模型:

OFA-Sys/chinese-clip-vit-large-patch14

中文

Chinese-CLIP-ViT-Large-Patch14

Introduction

This is the large-version of the Chinese CLIP, with ViT-L/14 as the image encoder and RoBERTa-wwm-base as the text encoder. Chinese CLIP is a simple implementation of CLIP on a large-scale dataset of around 200 million Chinese image-text pairs. For more details, please refer to our technical report https://arxiv.org/abs/2211.01335 and our official github repo https://github.com/OFA-Sys/Chinese-CLIP (Welcome to star! ??)

Use with the official API

We provide a simple code snippet to show how to use the API of Chinese-CLIP to compute the image & text embeddings and similarities.

from PIL import Image
import requests
from transformers import ChineseCLIPProcessor, ChineseCLIPModel

model = ChineseCLIPModel.from_pretrained("OFA-Sys/chinese-clip-vit-large-patch14")
processor = ChineseCLIPProcessor.from_pretrained("OFA-Sys/chinese-clip-vit-large-patch14")

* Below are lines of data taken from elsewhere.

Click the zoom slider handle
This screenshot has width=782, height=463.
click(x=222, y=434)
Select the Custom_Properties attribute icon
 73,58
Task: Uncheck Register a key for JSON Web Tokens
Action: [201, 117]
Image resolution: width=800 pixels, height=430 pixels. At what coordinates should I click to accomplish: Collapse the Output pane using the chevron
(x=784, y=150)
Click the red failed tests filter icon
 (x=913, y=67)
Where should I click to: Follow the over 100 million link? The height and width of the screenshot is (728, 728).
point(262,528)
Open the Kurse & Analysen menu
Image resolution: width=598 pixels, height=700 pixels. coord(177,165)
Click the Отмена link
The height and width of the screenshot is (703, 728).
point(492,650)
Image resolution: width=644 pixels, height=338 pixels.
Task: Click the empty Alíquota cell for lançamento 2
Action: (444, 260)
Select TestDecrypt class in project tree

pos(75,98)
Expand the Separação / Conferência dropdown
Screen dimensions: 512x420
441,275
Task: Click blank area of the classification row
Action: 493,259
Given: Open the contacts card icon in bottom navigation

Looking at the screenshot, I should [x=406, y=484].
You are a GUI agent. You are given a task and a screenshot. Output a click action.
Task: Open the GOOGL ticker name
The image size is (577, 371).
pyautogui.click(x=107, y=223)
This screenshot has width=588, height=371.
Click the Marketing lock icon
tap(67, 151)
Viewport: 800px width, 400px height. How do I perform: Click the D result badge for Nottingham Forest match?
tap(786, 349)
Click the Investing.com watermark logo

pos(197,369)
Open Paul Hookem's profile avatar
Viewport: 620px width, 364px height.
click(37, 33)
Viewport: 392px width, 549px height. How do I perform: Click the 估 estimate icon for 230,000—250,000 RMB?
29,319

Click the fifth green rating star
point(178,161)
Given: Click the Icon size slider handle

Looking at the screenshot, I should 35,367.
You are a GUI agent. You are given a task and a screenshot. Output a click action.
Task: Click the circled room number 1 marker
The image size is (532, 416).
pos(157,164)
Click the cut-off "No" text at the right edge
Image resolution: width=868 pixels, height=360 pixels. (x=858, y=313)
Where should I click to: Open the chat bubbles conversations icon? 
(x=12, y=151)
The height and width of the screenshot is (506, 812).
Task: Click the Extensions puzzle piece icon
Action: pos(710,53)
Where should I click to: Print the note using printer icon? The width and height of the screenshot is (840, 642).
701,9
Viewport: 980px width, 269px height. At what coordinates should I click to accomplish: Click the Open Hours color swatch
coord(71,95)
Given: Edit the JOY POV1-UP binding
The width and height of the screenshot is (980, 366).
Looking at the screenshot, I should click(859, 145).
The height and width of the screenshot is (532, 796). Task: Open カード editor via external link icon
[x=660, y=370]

url = "https://clip-cn-beijing.oss-cn-beijing.aliyuncs.com/pokemon.jpeg"
image = Image.open(requests.get(url, stream=True).raw)
# Squirtle, Bulbasaur, Charmander, Pikachu in English
texts = ["杰尼龟", "妙蛙种子", "小火龙", "皮卡丘"]

# compute image feature
inputs = processor(images=image, return_tensors="pt")
image_features = model.get_image_features(**inputs)
image_features = image_features / image_features.norm(p=2, dim=-1, keepdim=True)  # normalize

# compute text features
inputs = processor(text=texts, padding=True, return_tensors="pt")
text_features = model.get_text_features(**inputs)
text_features = text_features / text_features.norm(p=2, dim=-1, keepdim=True)  # normalize

# compute image-text similarity scores
inputs = processor(text=texts, images=image, return_tensors="pt", padding=True)
outputs = model(**inputs)
logits_per_image = outputs.logits_per_image  # this is the image-text similarity score
probs = logits_per_image.softmax(dim=1)  # probs: [[0.0066, 0.0211, 0.0031, 0.9692]]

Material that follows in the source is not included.